The central conceit is that suppressed anger is a plant that can be cultivated. Each stage of gardening maps onto a stage of psychological nurture.
| Gardening act | Emotional act |
|---|---|
| "waterd it in fears" | Feeding the grudge with anxiety |
| "Night & morning with my tears" | Self-pity sustaining the grievance |
| "sunned it with smiles" | Pretending to forgive |
| "soft deceitful wiles" | Actively scheming |
The verbs are all purposeful — watered, sunned, grew, bore. This is not accidental festering; it is cultivation. Blake wants you to see that hidden anger requires work to maintain. It does not simply happen to the speaker.
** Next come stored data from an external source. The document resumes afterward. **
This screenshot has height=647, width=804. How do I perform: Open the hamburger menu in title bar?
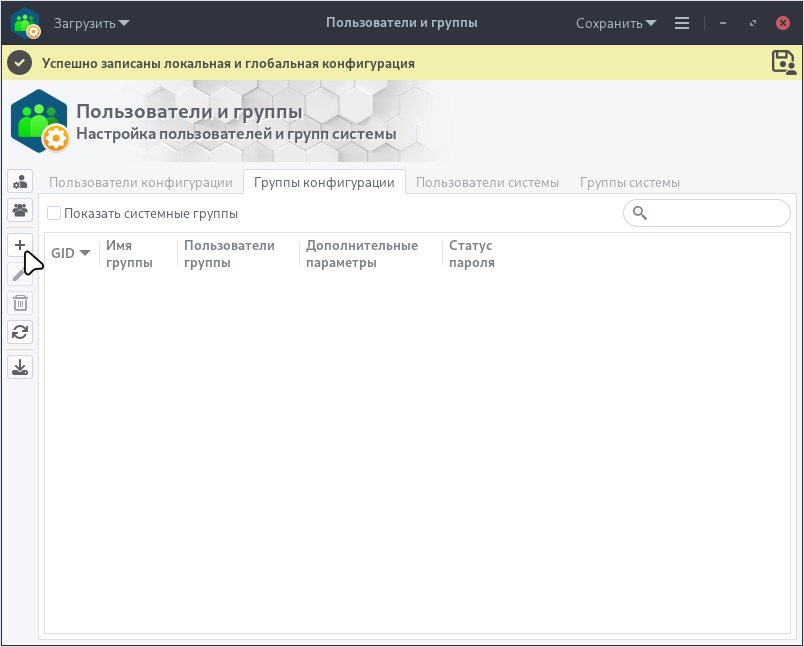(681, 22)
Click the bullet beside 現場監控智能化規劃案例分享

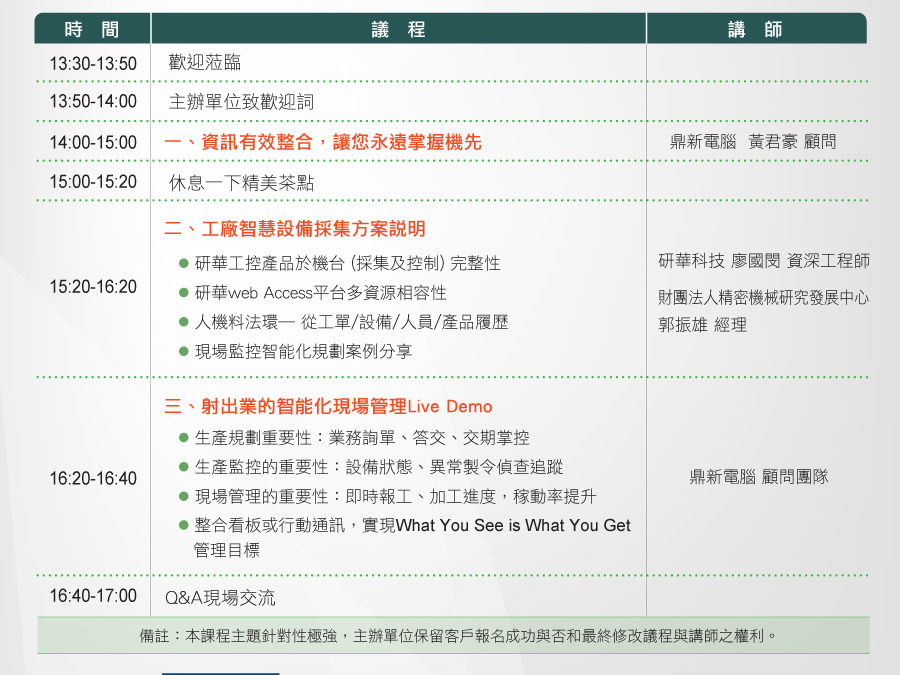coord(184,351)
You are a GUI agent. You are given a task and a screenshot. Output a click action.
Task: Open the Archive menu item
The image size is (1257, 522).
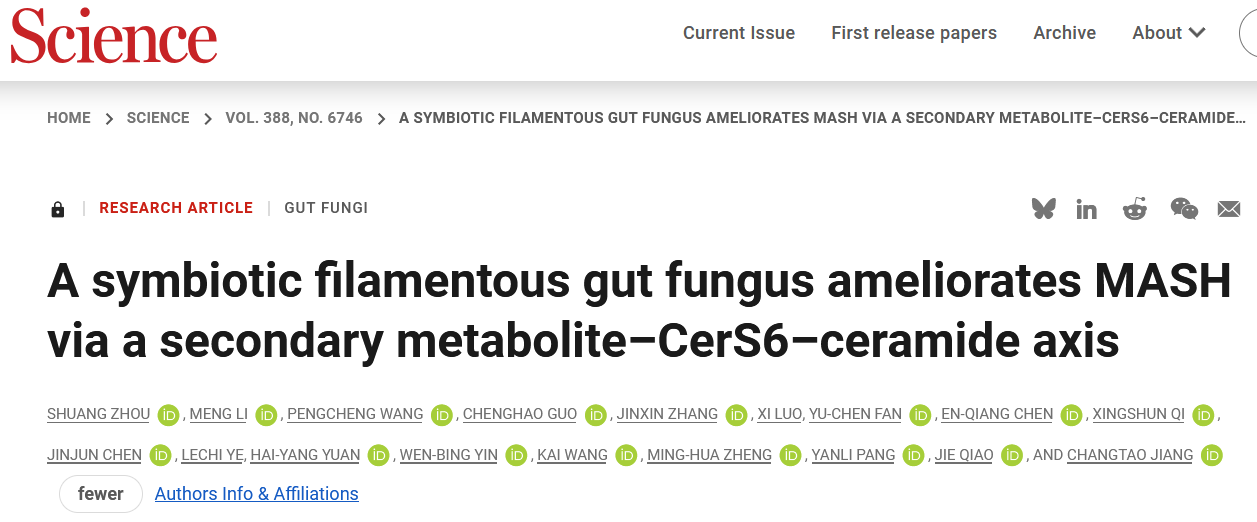point(1064,33)
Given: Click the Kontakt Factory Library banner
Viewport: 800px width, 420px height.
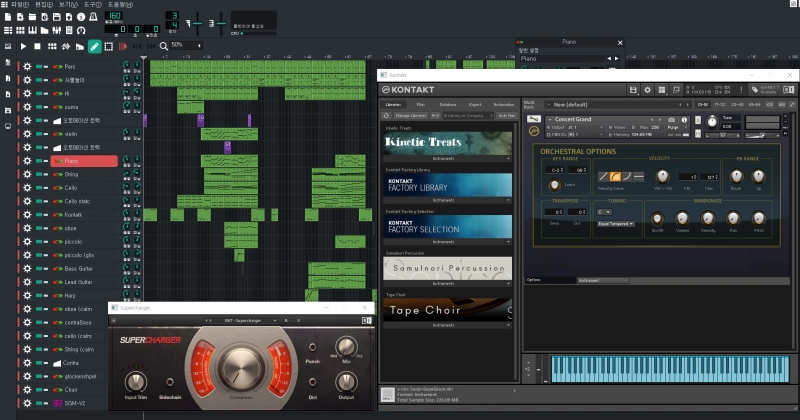Looking at the screenshot, I should (x=447, y=185).
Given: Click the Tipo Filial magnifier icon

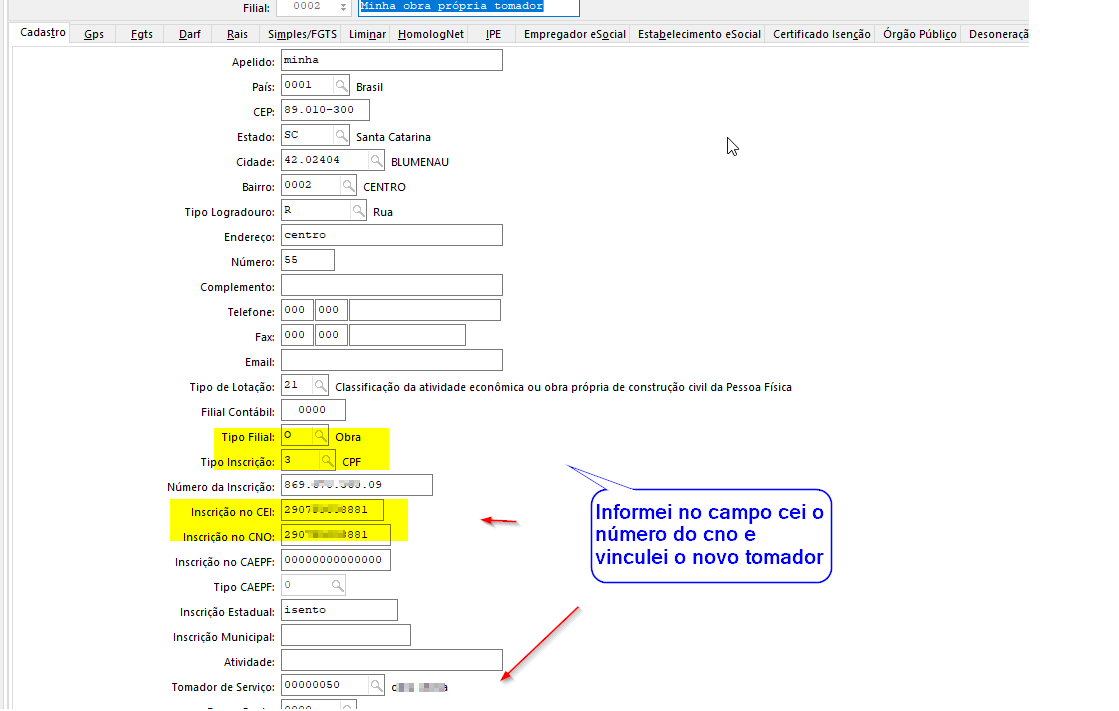Looking at the screenshot, I should [320, 437].
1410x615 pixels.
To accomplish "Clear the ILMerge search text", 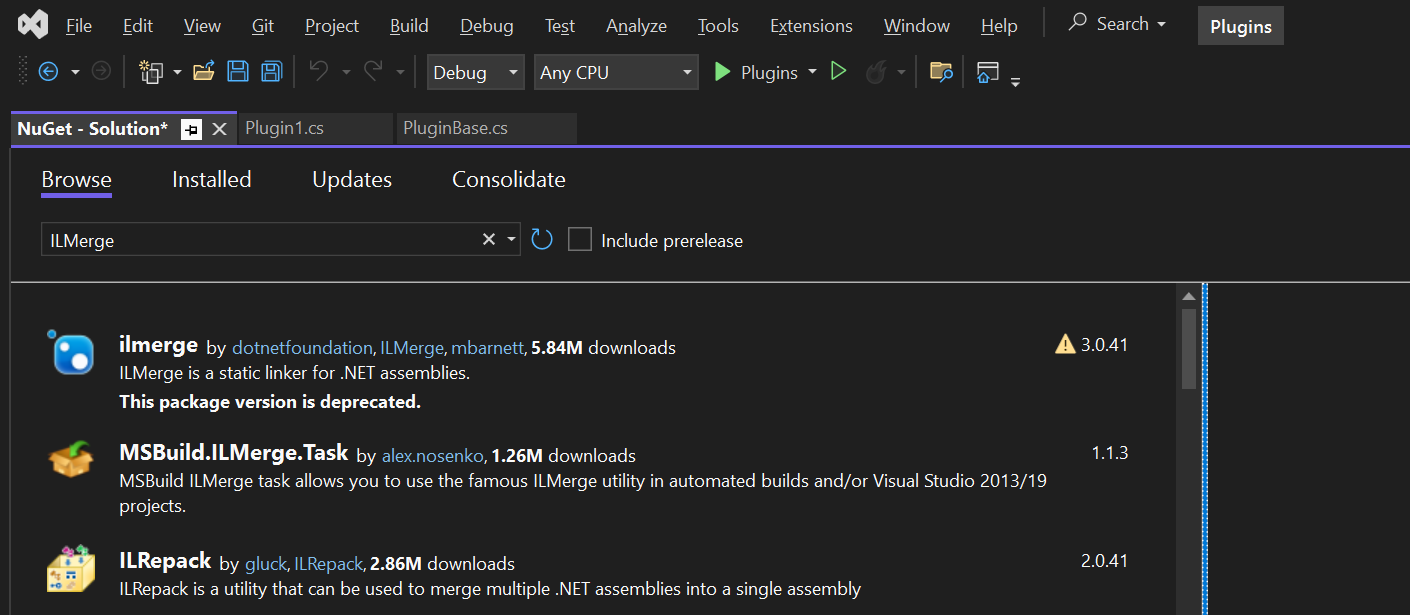I will click(x=488, y=240).
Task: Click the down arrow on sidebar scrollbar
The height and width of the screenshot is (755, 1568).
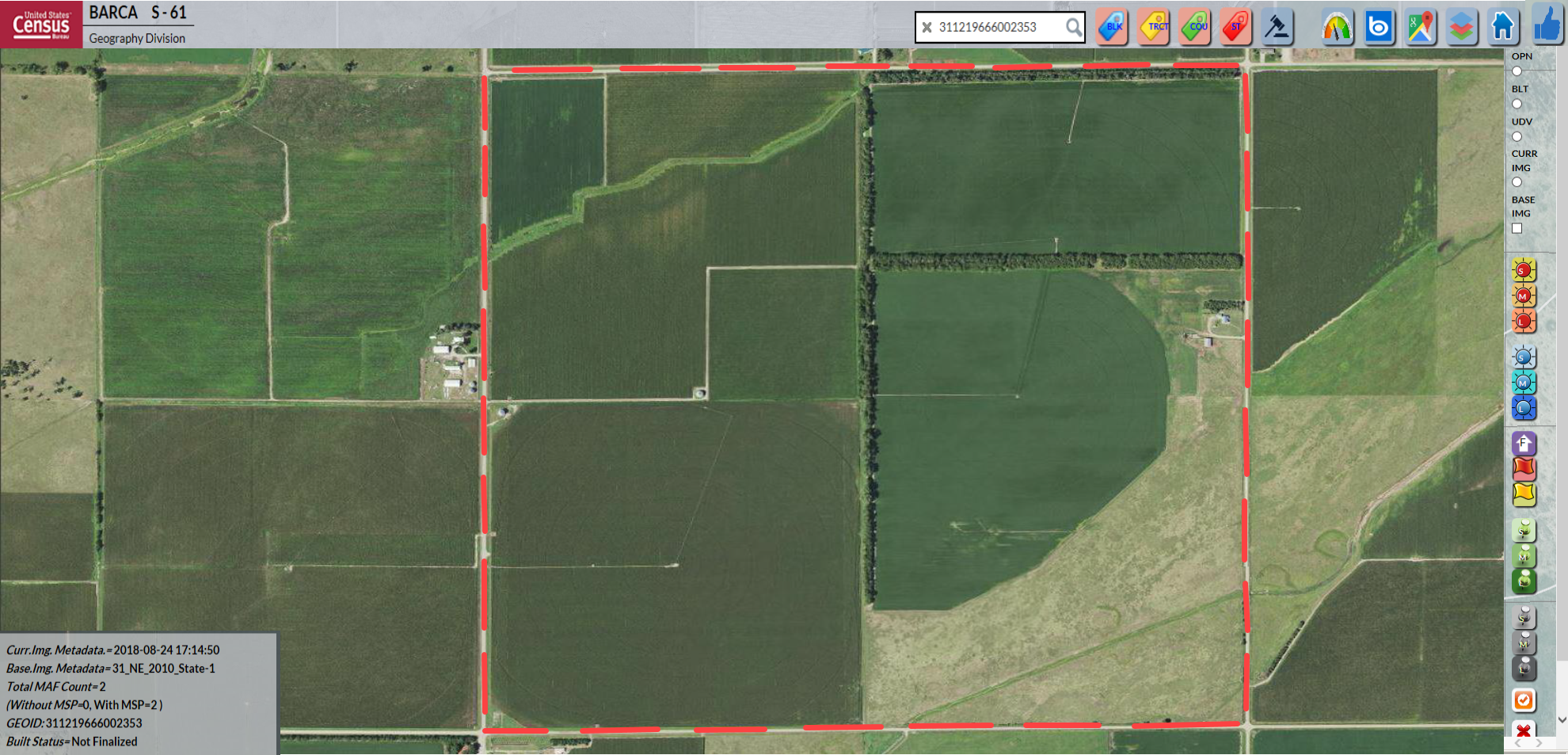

The final two stanzas reactivate one of the most famous stories in Western culture: the Garden of Eden. A forbidden tree, a tempting apple, a trespasser drawn into the garden, a catastrophe in the morning — Blake is writing the Fall. But he inverts it. Here, the "Adam" is the foe, and the "God" who grows the tree is a human speaker. There is no serpent because the speaker is the serpent.
This inversion is devastating theology: Blake is arguing that human repression has replaced divine providence as the force that cultivates evil. The apple "bright" — lit up by the speaker's performed smiles — is irresistible precisely because it looks like the fruit of reconciliation.
Both poems feature a speaker whose socially-unacceptable feeling — Blake's murderous rage, Rossetti's sexual shame and jealousy — is only released because of how society forbids direct expression. Both use tightly-regular rhyme (Blake's AABB, Rossetti's ABCB ballad) to contain a voice that could otherwise explode. The key contrast is that Blake's speaker acts on the feeling and kills, while Rossetti's speaker remains unheard and uses the poem itself as her only act of revenge — she cultivates her "fair-haired son" the way Blake cultivates his tree.
Both are short, defiant first-person voices reacting to a perceived enemy. But Casey's speaker is open — she uses rhetorical questions to accuse openly — whereas Blake's speaker hides. The contrast in method reveals Blake's thesis: openness heals, concealment kills.